Con il terzo motivo viene eccepita nullità della sentenza o del procedimento per vizio di ultra e/o extrapetizione.

In palese violazione dell’art. 366 c.p.c., n. 4, la censura non contiene l’indicazione delle norme di diritto su cui è stata basata.

Inoltre la censura è espressa in termini generici in quanto priva di specifiche argomentazioni idonee a contrastare la motivazione della sentenza impugnata e non contiene le indicazioni fattuali necessarie per consentire alla Corte di verificare la correttezza o meno dell’interpretazione che il Tribunale ha offerto della domanda e, quindi, delle successive affermazioni della Corte territoriale.

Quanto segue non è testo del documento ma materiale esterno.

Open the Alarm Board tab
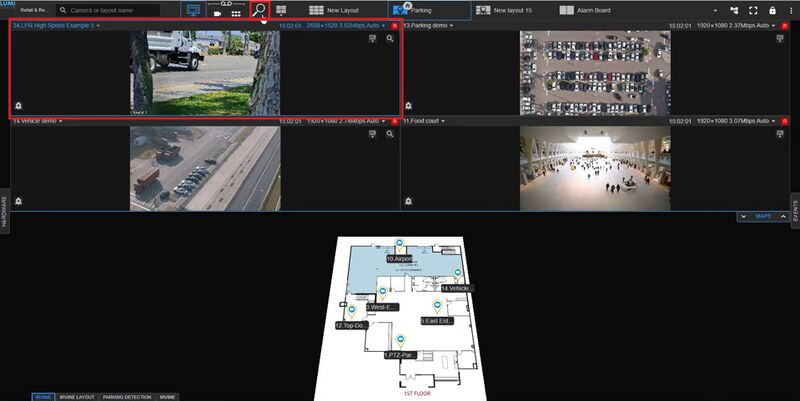coord(585,10)
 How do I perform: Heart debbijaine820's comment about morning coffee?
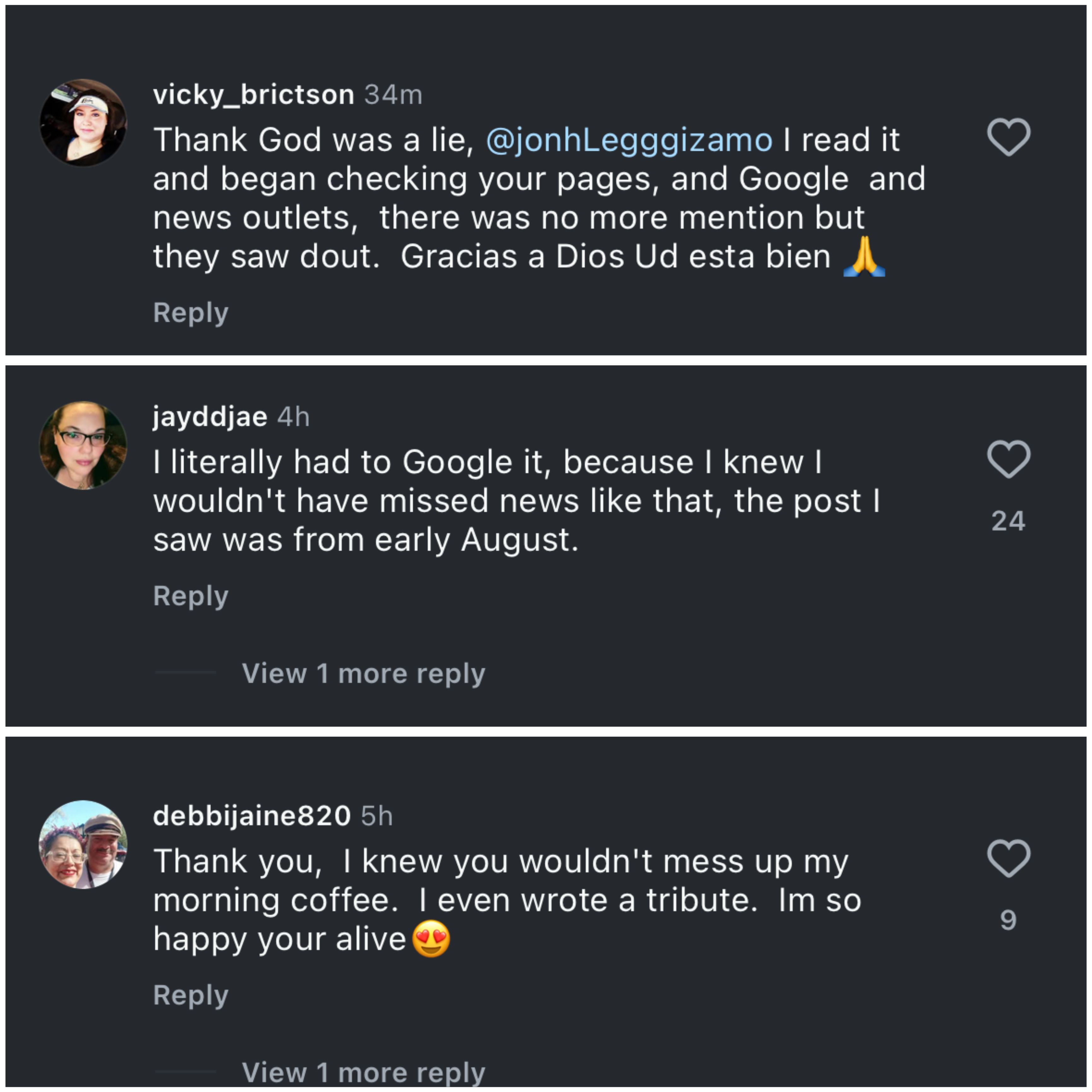(x=1008, y=858)
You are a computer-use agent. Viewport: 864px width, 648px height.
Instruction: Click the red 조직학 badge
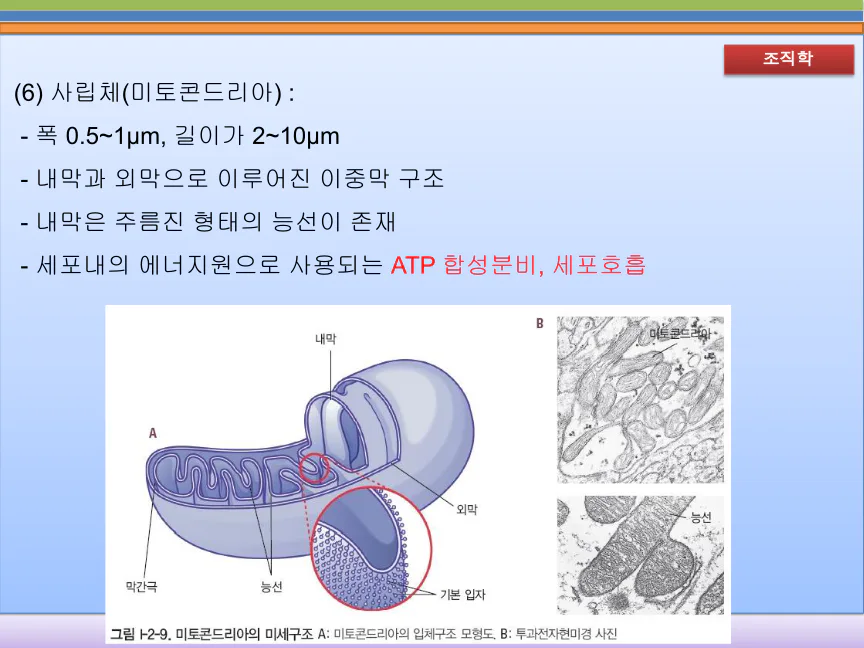tap(787, 59)
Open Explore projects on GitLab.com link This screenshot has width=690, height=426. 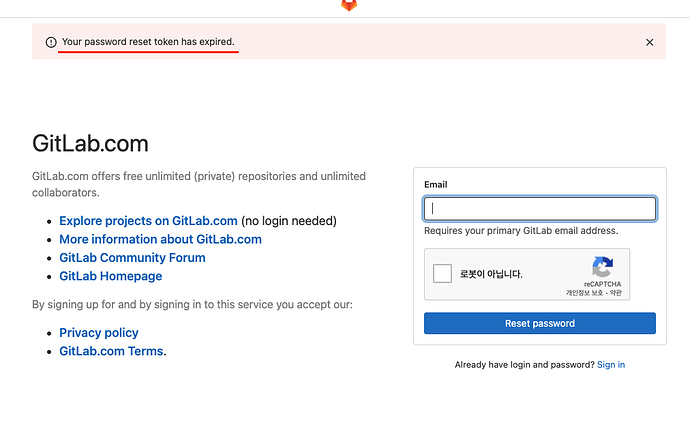click(148, 221)
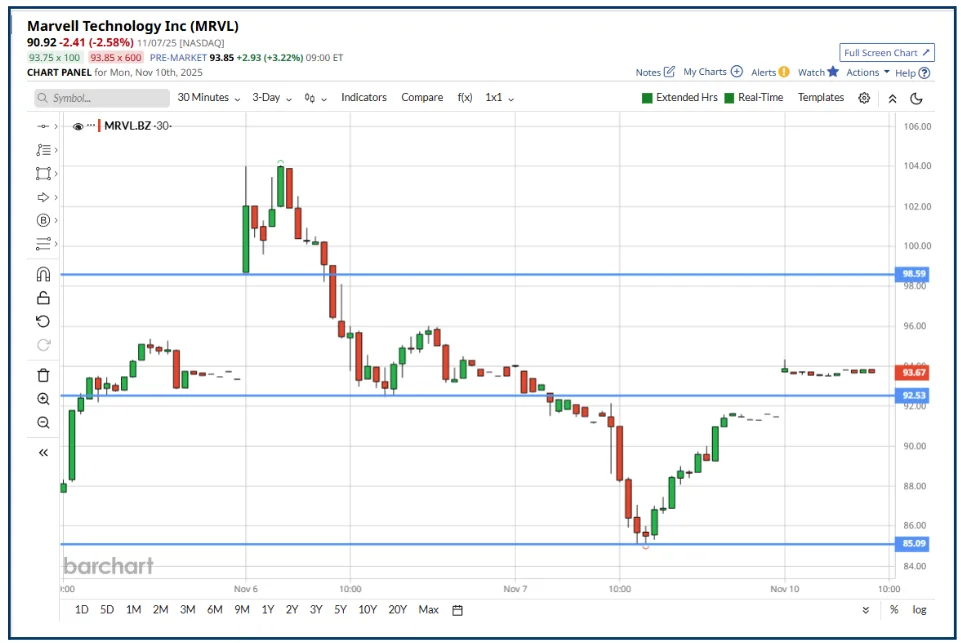Select the 1Y time range
Image resolution: width=961 pixels, height=643 pixels.
click(266, 609)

Pertanto il ricorso va rigettato. Le spese seguono il criterio della soccombenza.

P.Q.M.

Rigetta il ricorso. Condanna la ricorrente al pagamento delle spese del giudizio di cassazione, liquidate in complessivi Euro 6.200,00, di cui Euro 6.000,00 per onorari, oltre spese generali e accessori di legge.

Così deciso in Roma, il 23 novembre 2009.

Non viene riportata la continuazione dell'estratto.